Fundamental Forecast for the Japanese Yen: Neutral
- Japanese Consumer Prices -0.9% versus -1.3% easing deflation concerns
- Yen finds support as risk aversion re-emerges
- Retail traders continue to favor dollar over yen, increasing downside risks
The yen came into favor as risk aversion re-emerged on the back of concerns over the European banking system and Greek credit default swaps rising to a record high. The Asian currency started the week on a weak note as China announced that it was unpegging the Yuan from the dollar which was viewed as a vote of confidence for the global economy sprung risk appetite. Comments from ECB member Noyer that banks have begun to hoard cash as they fear an ultimate Greek default, raised the anxiety level for traders as they had visions of the credit crisis, which initiated the flight to safety. The Euro fell for five straight days against the yen before a bout of risk appetite to close trading on the week provided enough support to end the streak. The dilution of a U.S. financial reform bill help spark a rally in stocks which led the yen to give back some of its gains against most currencies, but the overall outlook for growth has begun to dim which could remain a supportive factor for the funding currency.

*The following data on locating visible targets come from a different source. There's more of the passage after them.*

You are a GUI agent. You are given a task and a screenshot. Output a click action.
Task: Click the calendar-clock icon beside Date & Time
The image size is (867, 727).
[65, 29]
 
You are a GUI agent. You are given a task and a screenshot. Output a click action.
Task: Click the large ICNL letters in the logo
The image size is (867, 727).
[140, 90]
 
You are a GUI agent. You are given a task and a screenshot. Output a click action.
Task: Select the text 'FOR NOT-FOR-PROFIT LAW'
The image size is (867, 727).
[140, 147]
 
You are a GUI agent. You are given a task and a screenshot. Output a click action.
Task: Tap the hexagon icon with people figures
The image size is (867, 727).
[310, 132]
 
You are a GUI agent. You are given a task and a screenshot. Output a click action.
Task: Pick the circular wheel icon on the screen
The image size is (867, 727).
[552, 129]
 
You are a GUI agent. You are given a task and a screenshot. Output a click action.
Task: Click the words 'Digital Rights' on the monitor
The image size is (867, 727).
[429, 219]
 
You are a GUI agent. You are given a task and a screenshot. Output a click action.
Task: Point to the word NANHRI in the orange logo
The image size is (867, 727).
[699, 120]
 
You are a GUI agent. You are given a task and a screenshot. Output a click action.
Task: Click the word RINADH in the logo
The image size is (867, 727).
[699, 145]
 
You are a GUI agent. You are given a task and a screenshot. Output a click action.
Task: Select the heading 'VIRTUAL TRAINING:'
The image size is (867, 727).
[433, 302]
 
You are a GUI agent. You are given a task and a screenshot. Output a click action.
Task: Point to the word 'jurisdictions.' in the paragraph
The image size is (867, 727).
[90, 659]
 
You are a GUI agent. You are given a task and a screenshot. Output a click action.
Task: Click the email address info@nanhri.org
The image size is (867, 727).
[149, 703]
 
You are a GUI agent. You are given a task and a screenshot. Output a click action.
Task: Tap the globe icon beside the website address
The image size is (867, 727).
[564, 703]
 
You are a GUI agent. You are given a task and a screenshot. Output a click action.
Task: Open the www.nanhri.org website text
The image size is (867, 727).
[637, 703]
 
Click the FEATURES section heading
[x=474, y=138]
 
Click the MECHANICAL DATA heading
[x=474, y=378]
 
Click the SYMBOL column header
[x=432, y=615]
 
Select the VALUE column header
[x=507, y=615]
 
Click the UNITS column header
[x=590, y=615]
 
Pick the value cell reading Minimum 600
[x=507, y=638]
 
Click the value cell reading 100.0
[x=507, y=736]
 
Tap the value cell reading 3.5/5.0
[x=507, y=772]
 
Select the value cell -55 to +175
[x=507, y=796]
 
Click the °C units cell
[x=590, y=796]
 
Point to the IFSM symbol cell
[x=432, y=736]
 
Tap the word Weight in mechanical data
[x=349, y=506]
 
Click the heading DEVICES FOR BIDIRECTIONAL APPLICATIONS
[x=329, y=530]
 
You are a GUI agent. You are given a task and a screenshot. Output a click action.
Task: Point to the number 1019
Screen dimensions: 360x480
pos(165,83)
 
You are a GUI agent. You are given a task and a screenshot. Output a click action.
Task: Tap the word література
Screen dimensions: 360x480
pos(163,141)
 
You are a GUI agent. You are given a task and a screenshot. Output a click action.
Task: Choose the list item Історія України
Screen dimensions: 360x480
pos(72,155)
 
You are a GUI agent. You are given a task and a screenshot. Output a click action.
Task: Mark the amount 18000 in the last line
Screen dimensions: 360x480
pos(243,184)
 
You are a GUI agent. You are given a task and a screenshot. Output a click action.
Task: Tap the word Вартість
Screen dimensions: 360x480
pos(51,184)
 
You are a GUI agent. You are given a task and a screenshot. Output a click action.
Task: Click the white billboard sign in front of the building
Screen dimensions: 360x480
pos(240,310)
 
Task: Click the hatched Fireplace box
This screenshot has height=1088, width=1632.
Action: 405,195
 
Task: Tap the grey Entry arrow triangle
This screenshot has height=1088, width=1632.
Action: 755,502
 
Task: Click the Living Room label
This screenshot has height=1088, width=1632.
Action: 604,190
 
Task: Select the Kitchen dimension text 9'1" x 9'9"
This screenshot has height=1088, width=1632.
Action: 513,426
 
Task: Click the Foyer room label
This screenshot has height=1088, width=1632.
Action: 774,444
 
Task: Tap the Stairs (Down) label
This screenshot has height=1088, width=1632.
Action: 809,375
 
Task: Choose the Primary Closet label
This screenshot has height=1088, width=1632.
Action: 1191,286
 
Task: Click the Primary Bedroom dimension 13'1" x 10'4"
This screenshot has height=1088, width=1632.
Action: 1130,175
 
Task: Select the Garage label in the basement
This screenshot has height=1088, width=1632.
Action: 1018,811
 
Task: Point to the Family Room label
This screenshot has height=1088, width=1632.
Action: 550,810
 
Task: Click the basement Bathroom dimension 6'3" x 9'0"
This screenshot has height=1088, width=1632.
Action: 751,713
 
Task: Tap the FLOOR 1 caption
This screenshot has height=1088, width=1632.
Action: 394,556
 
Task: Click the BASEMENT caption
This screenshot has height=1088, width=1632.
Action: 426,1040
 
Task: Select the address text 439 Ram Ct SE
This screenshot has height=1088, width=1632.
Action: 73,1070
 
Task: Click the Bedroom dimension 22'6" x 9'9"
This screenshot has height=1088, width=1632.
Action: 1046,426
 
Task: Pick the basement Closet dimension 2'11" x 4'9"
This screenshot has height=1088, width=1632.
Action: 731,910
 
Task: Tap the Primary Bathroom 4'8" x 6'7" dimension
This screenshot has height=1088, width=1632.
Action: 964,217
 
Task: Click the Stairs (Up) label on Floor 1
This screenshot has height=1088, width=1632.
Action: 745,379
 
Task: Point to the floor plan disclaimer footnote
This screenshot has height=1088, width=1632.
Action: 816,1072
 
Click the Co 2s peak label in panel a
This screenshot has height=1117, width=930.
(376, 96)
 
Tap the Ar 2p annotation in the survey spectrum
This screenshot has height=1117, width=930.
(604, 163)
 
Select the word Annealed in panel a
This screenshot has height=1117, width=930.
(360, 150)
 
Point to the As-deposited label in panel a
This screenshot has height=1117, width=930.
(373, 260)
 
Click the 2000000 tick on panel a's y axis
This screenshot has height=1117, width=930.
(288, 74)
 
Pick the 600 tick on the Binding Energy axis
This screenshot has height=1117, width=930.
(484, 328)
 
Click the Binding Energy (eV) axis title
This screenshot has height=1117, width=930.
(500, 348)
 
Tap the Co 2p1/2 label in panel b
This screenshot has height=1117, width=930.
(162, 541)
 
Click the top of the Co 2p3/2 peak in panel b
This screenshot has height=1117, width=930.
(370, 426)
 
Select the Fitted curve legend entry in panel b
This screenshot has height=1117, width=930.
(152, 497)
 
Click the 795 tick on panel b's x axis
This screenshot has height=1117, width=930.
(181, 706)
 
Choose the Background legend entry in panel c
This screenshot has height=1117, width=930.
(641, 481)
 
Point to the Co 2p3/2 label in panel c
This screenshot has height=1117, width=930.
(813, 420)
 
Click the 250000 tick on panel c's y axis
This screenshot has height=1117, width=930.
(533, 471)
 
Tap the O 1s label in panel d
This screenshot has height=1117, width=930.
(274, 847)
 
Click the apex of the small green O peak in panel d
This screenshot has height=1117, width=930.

The yen could extend its gains if the Group of 20 fails this weekend to agree on how to tackle Europe’s debt crisis, fueling another flight to safety. G-20 leaders will meet in Toronto June 25-27 to discuss policies aimed at addressing Europe’s crisis, spurring global growth and overhauling financial regulation. Germany and the U.S. have been at odds on whether debt reduction or stimulus should take precedence, with Chancellor Angela Merkel this week saying Europe’s debt levels have to be lowered because they are one of the main causes of the crisis.
The Japanese economic calendar is full of important releases but none may have market moving potential which is typically the case as the currency is nearly exclusively driven by risk sentiment. The Tanakan large manufacturers index garner the most attention as the indicator is used by investors as a gauge of the broader economy. The expected rise to -3 from -14 would be the highest reading since September, 2008 which could spark a rally in Japanese stocks which would add to the demand for yen. Expected increases in household spending and retail sales will add to the improving domestic picture. However, a flat industrial production reading could raise concerns that foreign demand is waning which would be detrimental for the export driven economy.
After the recent rally several yen crosses are testing significant support levels which could make further gains difficult. The USD/JPY could find support at 89.00; the pair has closed below the psychological level only a handful of times on the year, which were followed by reversals increasing its validity. We are also seeing possible trend line support near 89.00 drawn by connecting the 11/27 and 5/6 lows. Meanwhile, the EURJPY continues to see 110 hold as support with the GBP/JPY seeing downside risks limited by the 20-Day SMA at 133.99. However, a break of the levels could lead to extended gains for the yen.